== Provided passage ==

Granted a correspondence of animals, anthropomorphism, and celestialism, we are faced with a question that Breuil did not address: could the similarities have originated some ten thousand years apart in time and thousands of kilometers apart in space? Perhaps, but one may also entertain the hypothesis that the two cultures were much closer in time and space. In this connection, it needs be recalled that the Magdalenian Upper-Paleolithic cavepainters of the West have now been shown to have counterparts as far distant as the Caucasus, Azov, Central Asia, Siberia and Bashkir  . If there is a connection, and not a ten-thousand year re-invention, Upper-Paleolithic cultures would be not Lunarian, but post-Saturnian, probably. They would be survivors of the Atlantis and other shelf flooding, according to the theory to be advanced in the coming chapter on Saturn.
The Bison as Real, as Human, and as Divine
(Source: H. Breuil, 1909, 250-4.)
The renowned Abbe Breuil, speliolgist and anthropologist brought together in 1909 the bison of the Franco-Spanish cave drawings and of archaic and ancient Chaldeans. As the drawings of the Figure demonstrate the Chaldeans knew the bison (a) and depicted it anthropomorphically as "the heavenly bull." (b. c.). The "Upper Paleolithic" hunters appear to have done the same; perfectly capable of painting bisons, as attested by hundreds of examples, they too drew the bison anthropomorphically and, probably, sacredly and celestially (d, e and f). Once more the questions of chronological confusion arises; a gap of eight thousand years or so seems too great to bridge two sets of similar experiences and ideas.

== Written instruction a ==
In the dataset records, repeat word for word the part that opens with the line containing "has width=1366, height=768." and closes with the line containing "Looking at the screenshot, I should [x=335, y=992].".

Dataset records:
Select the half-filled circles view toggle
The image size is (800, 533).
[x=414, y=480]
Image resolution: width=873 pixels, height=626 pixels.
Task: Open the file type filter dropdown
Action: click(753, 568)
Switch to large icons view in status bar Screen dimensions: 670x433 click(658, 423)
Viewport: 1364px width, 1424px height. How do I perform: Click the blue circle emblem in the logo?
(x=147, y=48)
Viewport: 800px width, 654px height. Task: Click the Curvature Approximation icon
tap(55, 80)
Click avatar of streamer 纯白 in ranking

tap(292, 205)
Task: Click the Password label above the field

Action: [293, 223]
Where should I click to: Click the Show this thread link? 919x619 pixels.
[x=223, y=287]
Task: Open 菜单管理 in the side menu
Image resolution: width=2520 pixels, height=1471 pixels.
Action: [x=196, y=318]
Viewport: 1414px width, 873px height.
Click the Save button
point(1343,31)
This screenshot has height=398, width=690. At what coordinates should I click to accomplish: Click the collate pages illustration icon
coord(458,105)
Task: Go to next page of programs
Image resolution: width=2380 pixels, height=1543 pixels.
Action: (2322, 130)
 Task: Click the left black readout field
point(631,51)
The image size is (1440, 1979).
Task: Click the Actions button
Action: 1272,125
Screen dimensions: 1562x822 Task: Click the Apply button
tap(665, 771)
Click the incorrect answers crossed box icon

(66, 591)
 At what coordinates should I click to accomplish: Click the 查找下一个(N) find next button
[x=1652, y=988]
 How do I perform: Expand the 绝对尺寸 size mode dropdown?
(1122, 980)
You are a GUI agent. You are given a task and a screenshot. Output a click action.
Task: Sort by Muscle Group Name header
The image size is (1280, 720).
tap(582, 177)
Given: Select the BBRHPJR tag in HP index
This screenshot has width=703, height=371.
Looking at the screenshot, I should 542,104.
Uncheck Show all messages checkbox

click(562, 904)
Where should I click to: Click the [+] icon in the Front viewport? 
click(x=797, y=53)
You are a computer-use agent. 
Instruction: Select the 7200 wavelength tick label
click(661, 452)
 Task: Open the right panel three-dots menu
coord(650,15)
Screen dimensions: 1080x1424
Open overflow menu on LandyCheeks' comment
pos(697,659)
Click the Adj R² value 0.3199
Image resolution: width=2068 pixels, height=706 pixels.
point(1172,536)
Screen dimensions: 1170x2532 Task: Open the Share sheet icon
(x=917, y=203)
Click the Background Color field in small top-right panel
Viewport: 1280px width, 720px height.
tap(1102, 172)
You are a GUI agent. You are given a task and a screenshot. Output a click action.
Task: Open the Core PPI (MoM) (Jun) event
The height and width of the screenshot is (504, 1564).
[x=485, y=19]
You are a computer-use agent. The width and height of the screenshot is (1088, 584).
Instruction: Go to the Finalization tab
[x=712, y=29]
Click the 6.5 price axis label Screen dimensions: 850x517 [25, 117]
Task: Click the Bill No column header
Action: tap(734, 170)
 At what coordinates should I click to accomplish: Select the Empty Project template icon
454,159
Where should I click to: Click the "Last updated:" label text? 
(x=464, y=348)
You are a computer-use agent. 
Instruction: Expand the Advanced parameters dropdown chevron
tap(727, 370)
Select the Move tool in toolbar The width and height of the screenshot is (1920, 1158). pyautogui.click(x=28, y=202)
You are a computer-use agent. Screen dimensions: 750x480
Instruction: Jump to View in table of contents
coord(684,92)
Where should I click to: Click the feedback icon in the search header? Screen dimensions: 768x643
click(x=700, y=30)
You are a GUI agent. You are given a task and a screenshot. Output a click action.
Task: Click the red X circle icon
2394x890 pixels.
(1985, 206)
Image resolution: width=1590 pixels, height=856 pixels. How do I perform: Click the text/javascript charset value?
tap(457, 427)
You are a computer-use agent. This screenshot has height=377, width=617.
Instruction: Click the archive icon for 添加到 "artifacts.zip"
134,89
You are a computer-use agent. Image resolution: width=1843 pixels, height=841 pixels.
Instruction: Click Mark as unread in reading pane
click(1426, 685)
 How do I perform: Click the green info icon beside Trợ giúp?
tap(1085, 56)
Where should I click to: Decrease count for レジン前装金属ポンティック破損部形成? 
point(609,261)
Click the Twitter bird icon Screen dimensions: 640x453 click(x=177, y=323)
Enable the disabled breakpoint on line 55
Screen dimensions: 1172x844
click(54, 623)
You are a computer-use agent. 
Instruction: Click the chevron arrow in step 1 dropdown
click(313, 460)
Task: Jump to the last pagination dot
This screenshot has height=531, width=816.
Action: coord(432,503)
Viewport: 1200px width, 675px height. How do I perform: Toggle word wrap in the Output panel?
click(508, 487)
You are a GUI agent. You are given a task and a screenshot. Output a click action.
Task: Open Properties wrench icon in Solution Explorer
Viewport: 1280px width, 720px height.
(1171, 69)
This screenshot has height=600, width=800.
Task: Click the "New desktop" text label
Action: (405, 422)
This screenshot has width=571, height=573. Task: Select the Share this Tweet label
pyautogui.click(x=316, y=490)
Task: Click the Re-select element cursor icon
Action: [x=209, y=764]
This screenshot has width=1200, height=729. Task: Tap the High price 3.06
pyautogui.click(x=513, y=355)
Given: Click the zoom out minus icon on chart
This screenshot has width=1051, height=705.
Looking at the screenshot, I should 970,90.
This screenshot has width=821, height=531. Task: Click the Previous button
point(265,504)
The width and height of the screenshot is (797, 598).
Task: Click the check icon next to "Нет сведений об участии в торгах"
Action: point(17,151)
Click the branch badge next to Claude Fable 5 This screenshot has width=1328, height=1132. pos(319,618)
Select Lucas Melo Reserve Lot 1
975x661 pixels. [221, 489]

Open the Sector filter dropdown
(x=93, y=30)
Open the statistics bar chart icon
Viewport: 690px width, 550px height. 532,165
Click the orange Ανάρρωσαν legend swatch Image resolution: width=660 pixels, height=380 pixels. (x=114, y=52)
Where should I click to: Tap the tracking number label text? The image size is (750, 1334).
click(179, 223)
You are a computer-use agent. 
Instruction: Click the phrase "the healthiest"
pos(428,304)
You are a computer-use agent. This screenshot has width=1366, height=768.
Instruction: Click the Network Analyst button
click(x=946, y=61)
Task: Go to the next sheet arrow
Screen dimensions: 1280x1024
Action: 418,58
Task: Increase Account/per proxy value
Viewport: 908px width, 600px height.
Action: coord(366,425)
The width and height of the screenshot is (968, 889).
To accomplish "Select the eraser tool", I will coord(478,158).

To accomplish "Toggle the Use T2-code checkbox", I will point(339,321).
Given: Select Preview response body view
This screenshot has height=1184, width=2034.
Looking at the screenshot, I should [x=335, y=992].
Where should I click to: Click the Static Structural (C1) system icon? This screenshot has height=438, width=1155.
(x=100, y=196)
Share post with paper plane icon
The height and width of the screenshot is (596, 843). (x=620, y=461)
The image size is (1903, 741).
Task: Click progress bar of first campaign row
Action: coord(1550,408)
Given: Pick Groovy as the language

== Written instruction b ==
Pick up the passage on Breuil's comparison of Paleolithic and Chaldean bison drawings where it stops, and keep writing it.

== Right answer a ==
You are a computer-use agent. This screenshot has width=1366, height=768.
Instruction: Click the Network Analyst button
click(x=946, y=61)
Task: Go to the next sheet arrow
Screen dimensions: 1280x1024
Action: 418,58
Task: Increase Account/per proxy value
Viewport: 908px width, 600px height.
Action: coord(366,425)
The width and height of the screenshot is (968, 889).
To accomplish "Select the eraser tool", I will coord(478,158).

To accomplish "Toggle the Use T2-code checkbox", I will point(339,321).
Given: Select Preview response body view
This screenshot has height=1184, width=2034.
Looking at the screenshot, I should [x=335, y=992].

== Right answer b ==
It is barely possible that Tiahuanacu, high in the Bolivian-Peruvian Andes, south of Lake Titicaca, is the only known Uranian site that can be called a "central site" as against "survivor sites". Poznansky says that the first period of Tiahuanacu began with "troglodytes" and flourished with large buildings of sandstone adorned with, among other features, many ordered sculptured heads, and snakes. Idols with folded arms, reminiscent of the Cycladic Aegean idols, are found (the dates seem impossibly divergent)  . The climate then was rainy and equatorial.
The period ended, it appears, in "great tectonic movements" which "in some way or another changed the physical aspect of the continent. These alterations on the Altiplano were perhaps the repercussion of great cataclysms and evolutions which were taking place in other locations. Moreover, the latter were perhaps the cause of the migration to the Altiplano of many tribes of the Arawaks from the East, terrified and fleeing from the places where these phenomena were being produced in all their vigor."  Bellamy writes that the first period ended in deluges of salt waters, showing either that the land sank or that the sea rose and that in either event the city must have been at sea level  .
But what sea? If Uranian there would have been floods from the many disturbances of motion and atmosphere, probably salt-floods, but no great sea basin. If Lunarian, the city would have been raised high and no doubt could have been flooded before the event by the tsunamis of the earth cleavage and lunar eruption, or after the event by continued sky deluges; but then the city is unlikely to have been built during the terrible years of Lunaria. So a third possibility occurs of its having been flooded in the end of Saturnian times and raised up then or during later catastrophes (as during the Venusian interruption). However there were four more periods and then came the Incas, according to Poznansky. Probably all of them ended catastrophically.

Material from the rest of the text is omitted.